— Task requirements —
Pull each line with the string "will" from the entries.

Record set section start

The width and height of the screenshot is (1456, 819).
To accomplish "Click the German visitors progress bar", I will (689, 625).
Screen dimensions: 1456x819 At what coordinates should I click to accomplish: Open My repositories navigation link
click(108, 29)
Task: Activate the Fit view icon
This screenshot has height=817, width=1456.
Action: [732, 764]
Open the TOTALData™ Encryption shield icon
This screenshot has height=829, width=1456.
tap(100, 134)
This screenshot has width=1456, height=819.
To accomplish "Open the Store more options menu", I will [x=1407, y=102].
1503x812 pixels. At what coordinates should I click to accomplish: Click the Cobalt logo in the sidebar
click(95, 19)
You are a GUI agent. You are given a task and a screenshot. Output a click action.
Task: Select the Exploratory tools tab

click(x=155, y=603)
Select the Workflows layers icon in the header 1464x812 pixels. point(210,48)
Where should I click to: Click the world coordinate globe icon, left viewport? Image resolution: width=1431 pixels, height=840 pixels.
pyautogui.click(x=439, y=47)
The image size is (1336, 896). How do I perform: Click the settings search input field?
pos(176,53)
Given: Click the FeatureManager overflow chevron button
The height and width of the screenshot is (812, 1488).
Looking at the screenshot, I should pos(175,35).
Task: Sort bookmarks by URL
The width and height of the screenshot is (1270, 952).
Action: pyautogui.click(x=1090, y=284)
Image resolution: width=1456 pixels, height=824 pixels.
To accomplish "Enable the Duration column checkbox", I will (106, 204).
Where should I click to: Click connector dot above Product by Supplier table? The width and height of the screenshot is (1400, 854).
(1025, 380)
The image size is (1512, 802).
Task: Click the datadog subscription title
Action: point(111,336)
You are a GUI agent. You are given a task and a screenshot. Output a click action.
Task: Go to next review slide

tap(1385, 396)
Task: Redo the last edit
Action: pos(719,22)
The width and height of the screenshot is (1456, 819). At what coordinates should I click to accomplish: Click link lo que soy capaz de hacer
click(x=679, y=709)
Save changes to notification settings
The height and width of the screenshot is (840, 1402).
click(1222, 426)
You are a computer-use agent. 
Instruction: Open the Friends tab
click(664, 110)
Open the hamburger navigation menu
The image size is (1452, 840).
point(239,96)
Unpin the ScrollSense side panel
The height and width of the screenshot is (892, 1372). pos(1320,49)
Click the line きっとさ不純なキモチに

Record set section end

— Output of the exercise —
To accomplish "Click the German visitors progress bar", I will (689, 625).
To accomplish "Open the Store more options menu", I will [x=1407, y=102].
To accomplish "Enable the Duration column checkbox", I will (106, 204).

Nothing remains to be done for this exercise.